• _What is needed_
In your answer, repeat each line of the data exactly.

Data extracted from a collection:
"""
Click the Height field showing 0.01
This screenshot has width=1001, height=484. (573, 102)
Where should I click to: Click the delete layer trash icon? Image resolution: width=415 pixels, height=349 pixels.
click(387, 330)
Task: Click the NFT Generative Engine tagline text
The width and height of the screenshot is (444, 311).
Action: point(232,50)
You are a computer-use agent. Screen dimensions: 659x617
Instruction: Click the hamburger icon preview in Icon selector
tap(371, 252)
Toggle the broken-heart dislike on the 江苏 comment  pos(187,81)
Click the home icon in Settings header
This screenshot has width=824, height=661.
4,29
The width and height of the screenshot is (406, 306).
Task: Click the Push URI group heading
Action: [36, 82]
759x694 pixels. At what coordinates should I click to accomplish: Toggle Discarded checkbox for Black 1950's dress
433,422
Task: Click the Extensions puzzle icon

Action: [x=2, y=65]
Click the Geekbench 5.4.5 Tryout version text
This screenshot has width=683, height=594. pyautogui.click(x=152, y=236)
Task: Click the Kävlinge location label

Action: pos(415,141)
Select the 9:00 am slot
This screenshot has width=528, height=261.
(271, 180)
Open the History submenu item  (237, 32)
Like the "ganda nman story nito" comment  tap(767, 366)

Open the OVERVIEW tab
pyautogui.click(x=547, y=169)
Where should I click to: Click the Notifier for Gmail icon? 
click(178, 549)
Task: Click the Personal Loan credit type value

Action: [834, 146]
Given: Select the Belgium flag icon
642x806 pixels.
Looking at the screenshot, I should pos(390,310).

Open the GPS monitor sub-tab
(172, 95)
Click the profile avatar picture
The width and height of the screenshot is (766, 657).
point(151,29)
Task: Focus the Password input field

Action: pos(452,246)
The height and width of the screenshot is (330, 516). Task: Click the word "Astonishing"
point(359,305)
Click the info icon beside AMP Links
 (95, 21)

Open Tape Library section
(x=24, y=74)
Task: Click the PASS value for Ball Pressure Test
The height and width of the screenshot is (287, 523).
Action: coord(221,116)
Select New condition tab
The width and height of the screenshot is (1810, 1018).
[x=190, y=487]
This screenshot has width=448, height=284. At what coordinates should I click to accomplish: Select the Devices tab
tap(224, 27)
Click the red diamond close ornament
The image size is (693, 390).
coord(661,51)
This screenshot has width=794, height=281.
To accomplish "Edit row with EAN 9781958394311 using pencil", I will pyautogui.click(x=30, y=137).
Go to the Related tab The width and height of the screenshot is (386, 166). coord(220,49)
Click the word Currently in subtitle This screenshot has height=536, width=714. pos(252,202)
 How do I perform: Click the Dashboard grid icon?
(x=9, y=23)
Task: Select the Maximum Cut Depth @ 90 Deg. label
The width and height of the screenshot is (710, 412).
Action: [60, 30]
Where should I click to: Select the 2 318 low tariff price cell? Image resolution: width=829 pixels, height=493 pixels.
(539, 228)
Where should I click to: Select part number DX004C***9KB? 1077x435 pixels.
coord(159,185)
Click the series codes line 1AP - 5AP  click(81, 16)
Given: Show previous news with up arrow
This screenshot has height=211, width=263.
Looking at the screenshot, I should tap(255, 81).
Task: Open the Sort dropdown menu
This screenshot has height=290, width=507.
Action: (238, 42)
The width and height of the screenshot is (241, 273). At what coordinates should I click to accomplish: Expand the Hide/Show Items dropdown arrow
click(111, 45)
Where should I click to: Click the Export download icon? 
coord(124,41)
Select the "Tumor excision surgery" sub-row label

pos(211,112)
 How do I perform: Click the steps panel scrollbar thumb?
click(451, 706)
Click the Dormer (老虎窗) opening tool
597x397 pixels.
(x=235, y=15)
"""
• _Exercise response_
Click the Height field showing 0.01
This screenshot has width=1001, height=484. (573, 102)
Where should I click to: Click the delete layer trash icon? Image resolution: width=415 pixels, height=349 pixels.
click(387, 330)
Task: Click the NFT Generative Engine tagline text
The width and height of the screenshot is (444, 311).
Action: point(232,50)
You are a computer-use agent. Screen dimensions: 659x617
Instruction: Click the hamburger icon preview in Icon selector
tap(371, 252)
Toggle the broken-heart dislike on the 江苏 comment  pos(187,81)
Click the home icon in Settings header
This screenshot has width=824, height=661.
4,29
The width and height of the screenshot is (406, 306).
Task: Click the Push URI group heading
Action: [36, 82]
759x694 pixels. At what coordinates should I click to accomplish: Toggle Discarded checkbox for Black 1950's dress
433,422
Task: Click the Extensions puzzle icon

Action: [x=2, y=65]
Click the Geekbench 5.4.5 Tryout version text
This screenshot has width=683, height=594. pyautogui.click(x=152, y=236)
Task: Click the Kävlinge location label

Action: pos(415,141)
Select the 9:00 am slot
This screenshot has width=528, height=261.
(271, 180)
Open the History submenu item  (237, 32)
Like the "ganda nman story nito" comment  tap(767, 366)

Open the OVERVIEW tab
pyautogui.click(x=547, y=169)
Where should I click to: Click the Notifier for Gmail icon? 
click(178, 549)
Task: Click the Personal Loan credit type value

Action: [834, 146]
Given: Select the Belgium flag icon
642x806 pixels.
Looking at the screenshot, I should pos(390,310).

Open the GPS monitor sub-tab
(172, 95)
Click the profile avatar picture
The width and height of the screenshot is (766, 657).
point(151,29)
Task: Focus the Password input field

Action: pos(452,246)
The height and width of the screenshot is (330, 516). Task: Click the word "Astonishing"
point(359,305)
Click the info icon beside AMP Links
 (95, 21)

Open Tape Library section
(x=24, y=74)
Task: Click the PASS value for Ball Pressure Test
The height and width of the screenshot is (287, 523).
Action: coord(221,116)
Select New condition tab
The width and height of the screenshot is (1810, 1018).
[x=190, y=487]
This screenshot has width=448, height=284. At what coordinates should I click to accomplish: Select the Devices tab
tap(224, 27)
Click the red diamond close ornament
The image size is (693, 390).
coord(661,51)
This screenshot has width=794, height=281.
To accomplish "Edit row with EAN 9781958394311 using pencil", I will pyautogui.click(x=30, y=137).
Go to the Related tab The width and height of the screenshot is (386, 166). coord(220,49)
Click the word Currently in subtitle This screenshot has height=536, width=714. pos(252,202)
 How do I perform: Click the Dashboard grid icon?
(x=9, y=23)
Task: Select the Maximum Cut Depth @ 90 Deg. label
The width and height of the screenshot is (710, 412).
Action: [60, 30]
Where should I click to: Select the 2 318 low tariff price cell? Image resolution: width=829 pixels, height=493 pixels.
(539, 228)
Where should I click to: Select part number DX004C***9KB? 1077x435 pixels.
coord(159,185)
Click the series codes line 1AP - 5AP  click(81, 16)
Given: Show previous news with up arrow
This screenshot has height=211, width=263.
Looking at the screenshot, I should tap(255, 81).
Task: Open the Sort dropdown menu
This screenshot has height=290, width=507.
Action: (238, 42)
The width and height of the screenshot is (241, 273). At what coordinates should I click to accomplish: Expand the Hide/Show Items dropdown arrow
click(111, 45)
Where should I click to: Click the Export download icon? 
coord(124,41)
Select the "Tumor excision surgery" sub-row label

pos(211,112)
 How do I perform: Click the steps panel scrollbar thumb?
click(451, 706)
Click the Dormer (老虎窗) opening tool
597x397 pixels.
(x=235, y=15)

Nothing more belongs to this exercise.